Fragmento seleccionado:
================

Allí se acaba mi asiduidad con los escritores estadounidenses. Mientras preparaba mi maestría en francés no hice por unos años otra cosa que leer a los de Francia. No solo porque necesitaba hacerlo para mis estudios, sino porque personalmente me importaba mucho. Cuando pasé al doctorado en literatura hispanoamericana, con dos hijas ya, no tuve tiempo sino para dedicarme a los latinoamericanos. Por otra parte, necesitaba la lectura como medio para no perder la lengua puesto que fuera de las clases que dictaba, y en el que usaba un vocabulario muy reducido, no tenía mucha oportunidad de hablar en castellano. Más adelante enseñé no solo el idioma, también literatura y entonces, con tres hijas y sin la ayuda de mis padres en casa, apenas pude retomar a los escritores del país donde vivía.

================

Extracto de datos:
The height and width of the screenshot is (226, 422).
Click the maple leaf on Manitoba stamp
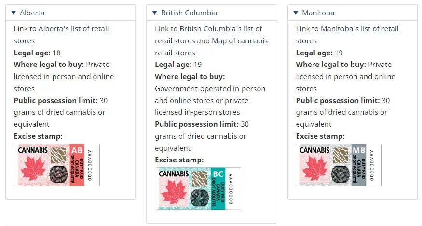(315, 169)
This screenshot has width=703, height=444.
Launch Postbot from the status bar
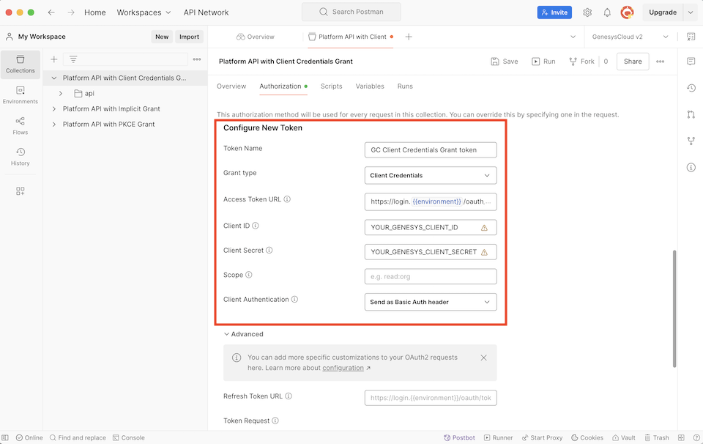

================

Las tareas:
**A.** En el fragmento sobre las lecturas, ¿a qué escritores leyó durante unos años quien narra mientras preparaba la maestría en francés?
**B.** Escribe cómo sigue el fragmento sobre las lecturas a partir de su última oración.

Respuestas del ejercicio:
**A.** A los escritores de Francia.

**B.**
En los últimos años, en literatura de este país, me he dedicado a leer con gran placer las obras de Toni Morrison, de Sandra Cisneros y Helena María Villamontes, la última, extraordinaria. Sé que es canadiense, pero aún sabiéndolo, quisiera incluir a Margaret Atwoot, que es, quizá, mi favorita. También he leído todo lo de Michael Harrison, cuya novela «Dalva» me gustó enormemente hasta que se la di a mis hijas quienes me mostraron todos sus «puntos ciegos», en otras palabras, me lo chancaron. Stephen King vive a unos 15 minutos de donde nosotros vivimos durante veintiocho años; es un hombre muy capaz y sencillo y aquí en Maine se le reconoce tanto por su éxito literario como por su activismo político. Sin embargo, a pesar de que sé que tiene novelas que valen la pena leer, todavía no le he hecho. Como otras obras de autores estadounidenses, las postergo, y me encuentro releyendo textos de antaño, como las novelas picarescas españolas o las de Milán Kundera o Peter Handke.
Volviendo a lo nuestro, Laura. ¿Cómo fue el proceso de escritura de El truco de los ojos? ¿Qué te proponías? ¿La influencia de Nouveau Roman?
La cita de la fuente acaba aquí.